Me fascinaba mirarlas: los cazas TIE, los X-wings, una cabeza hiperrealista de un wookie. Lo que no pude hacer nunca fue tocarlas. Ni jugar con ellas. Aquellas figuritas estaban destinadas a seguir para siempre dentro de una cajita, cada una la suya, con un plastiquito transparente en la parte frontal. El plan era que no fueran nunca utilizadas, nunca tocadas, que nunca contaran ninguna historia ni fueran parte de ninguna aventura.

Demasiado a menudo, en la vida queremos comportarnos –o que los demás se comporten– como figuritas. Nos pasa mucho con los niños. Como cuando insistimos en que no coman con las manos, para que no se manchen; que no se suban tan alto, para que no se hieran; que no se vayan muy lejos, para que no se pierdan; que no saquen todos los juguetes, que luego hay que guardarlos, y que no hagan ruido, para que no molesten.

Pero nos pasa, también, con los adultos. No queremos terrazas para no molestar a los vecinos. No queremos fiestas patronales para que no se ensucien las calles. No queremos nuevos negocios en los barrios, para que no suban los precios de las casas.

Nos está pasando ahora con la tentación de colocarnos en contra del turismo. Hay que dejar de viajar, porque genera muchos problemas: suben los precios del alquiler, las ciudades se llenan de gente.

Y es verdad que el turismo se ha disparado y está produciendo muchas tensiones. En los últimos 50 años, los turistas internacionales se han multiplicado por cinco por una sencilla razón: cada vez hay más gente en el mundo que tiene el tiempo y el dinero para permitírselo. De una parte, una generación que lleva trabajando desde los 15 años ha llegado a la jubilación y quiere hacer las cosas que no pudo hacer con el resto de su vida. De otra, una generación de jóvenes se siente ciudadana no de un país, sino de un continente –bendita Europa–. Por último, países enteros que hace unas décadas estaban en la más aberrante de las miserias están entrando en –y disfrutando– el desarrollo.

Ninguna de estas cosas debería ser motivo de nada más que de celebración. En este sentido la humanidad es hoy mejor que hace 50 años. Y cuanto mejores somos –más cultos, más ricos, más libres, más despreocupados– nos volvemos una especie más curiosa y juguetona. ¡Por supuesto que queremos viajar!

Y qué maravilla que sea posible. Para mucha gente –como yo– que no habría tenido ninguna oportunidad de viajar sin el low cost, Airbnb y las aerolinas de bajo coste nos abrieron la puerta al mundo. La oportunidad de ser cosas que nunca hubiéramos podido ser si no hubiéramos podido viajar.
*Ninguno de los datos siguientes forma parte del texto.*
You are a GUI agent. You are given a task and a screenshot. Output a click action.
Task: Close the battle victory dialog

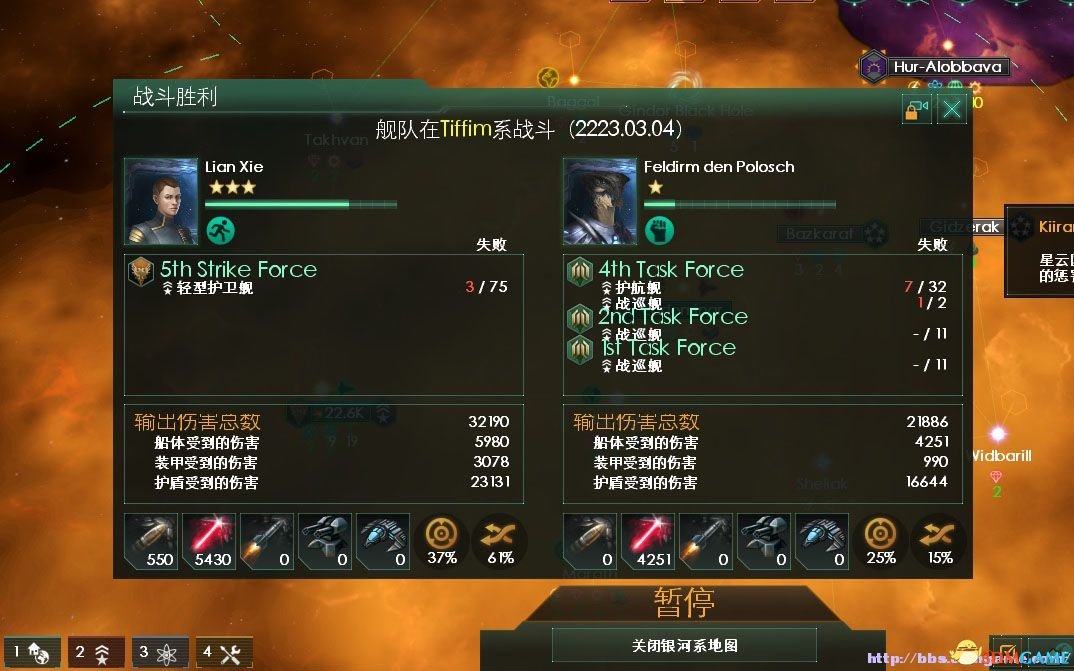[952, 110]
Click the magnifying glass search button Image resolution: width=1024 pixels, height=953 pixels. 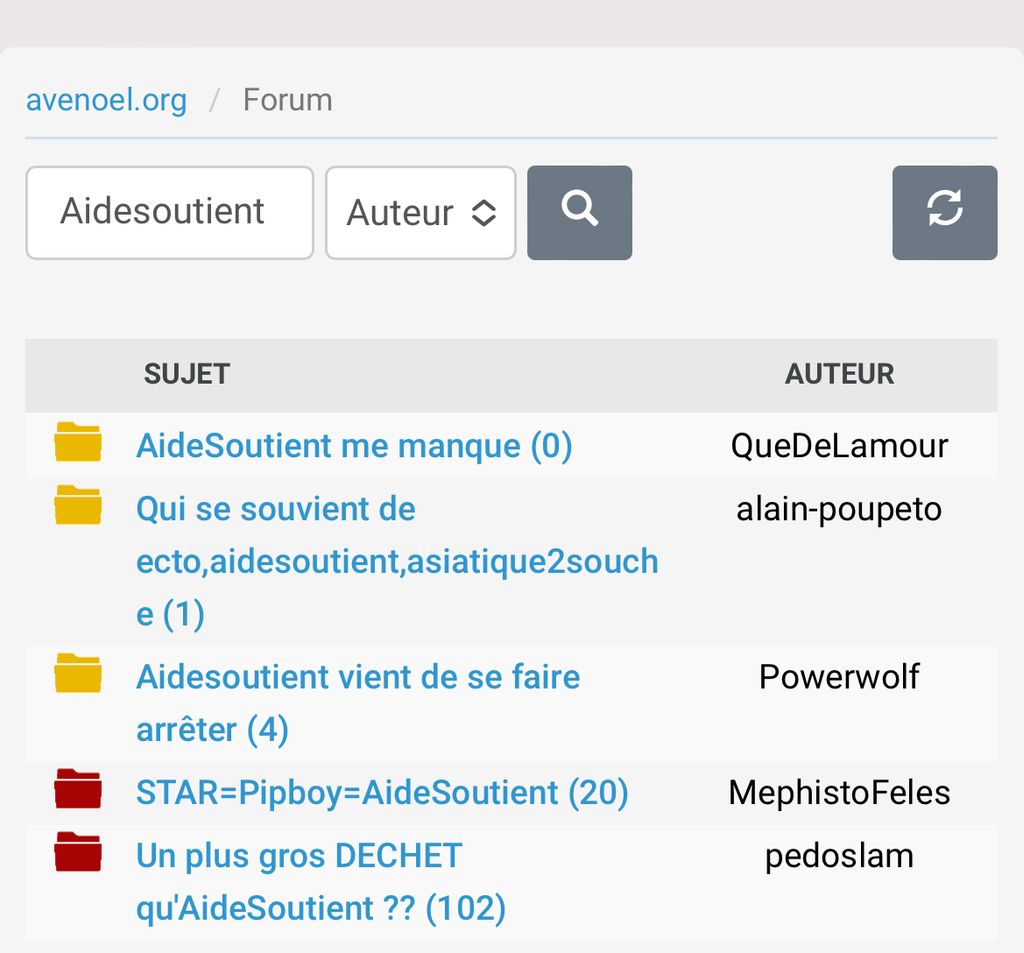coord(579,212)
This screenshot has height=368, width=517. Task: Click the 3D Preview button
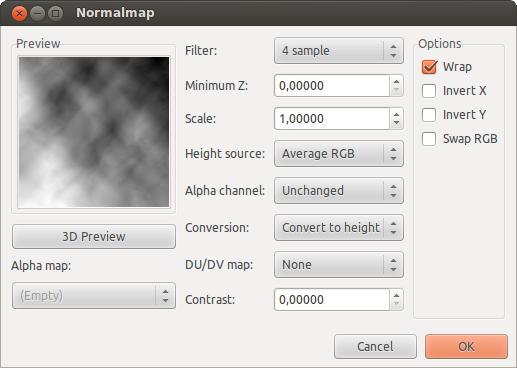tap(94, 236)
Pero emerge esa tentación de colocarnos a la contra en lugar de celebrarlo como un triunfo de la humanidad y ordenarlo para que tenga los efectos más positivos. Las ciudades, como las figuritas de Star Wars, serían una cosa que tiene que quedarse en una cajita, inmutable, intocada, para que permanezca siempre igual, siempre impoluta, para “los vecinos”.

Curiosamente, cuando las mismas molestias las produce una actividad que consideramos “productiva” se apagan las quejas. Nadie ha pedido nunca que cierren las fábricas, que hacen mucho ruido, o que deje de pasar el camión de la basura. O que se deje de producir cerveza, que usa muchísima agua. O que no se abran colegios y centros de salud en los barrios, que eso también gentrifica.
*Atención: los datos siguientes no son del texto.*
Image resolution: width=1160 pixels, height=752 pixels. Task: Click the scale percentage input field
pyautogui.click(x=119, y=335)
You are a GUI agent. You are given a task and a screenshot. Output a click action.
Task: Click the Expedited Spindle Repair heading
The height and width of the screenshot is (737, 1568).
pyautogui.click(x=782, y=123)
Lo que ocurre es que hacemos un juicio moral sobre lo que merece y lo que no merece causar un perjuicio o producir un riesgo. Pero vivir no puede ser solo dormir, cuidar y trabajar. Las personas –igual que los niños, que también son personas– necesitamos mancharnos, hacer ruido, correr riesgos, irnos muy lejos, perdernos, a veces accidentarnos, equivocarnos y no podemos dejar de producir un impacto con nuestra existencia. No somos figuritas.

Así que, en lugar de enfadarnos, podríamos poner todas las energías en cambiar el turismo en primera persona. Afortunadamente, hay muchas maneras de viajar que son muy positivas y el turismo no tiene por qué ser un fenómeno depredador. Y está en nuestra mano hacerlo.

Estas son algunas ideas:

Se puede viajar en tren, en lugar de en avión. El tren abre otras posibilidades de viajar a sitios menos masificados. La idea de viajar más despacio se podría vincular a la idea de reducir la jornada laboral a cuatro días para tener más tiempo para viajar, ¿por qué no? Y también a un turismo que revitalice las zonas despobladas.
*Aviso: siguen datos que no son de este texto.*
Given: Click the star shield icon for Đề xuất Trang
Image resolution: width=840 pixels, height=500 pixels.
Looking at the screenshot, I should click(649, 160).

Airbnb se ha vuelto un monstruo. Lo que empezó como una plataforma colaborativa se ha convertido en una línea de pensiones de mala muerte regentadas por desalmados dispuestos a explotar al turista que no se puede permitir otra cosa. Pero en el vacío que ha dejado han surgido varias plataformas donde puedes intercambiar tu casa sin que medie el dinero. La confianza que construimos ahora se usa para viajar sin consumir. Todos deberíamos estar en esto.

Por herencia de aquellos años en los que nuestros padres cogían una casa una semana en la costa, hemos aprendido que hay que viajar a todo trapo: comer fuera todos los días, gastarse hasta el último céntimo y que nos de igual dónde. Pero no tendría por qué ser así. Se puede viajar consumiendo conscientemente en negocios locales que desarrollen la economía hecha por las personas de cada lugar.

Y de pronto el turismo sería una fuente de riqueza fantástica para los lugares de destino.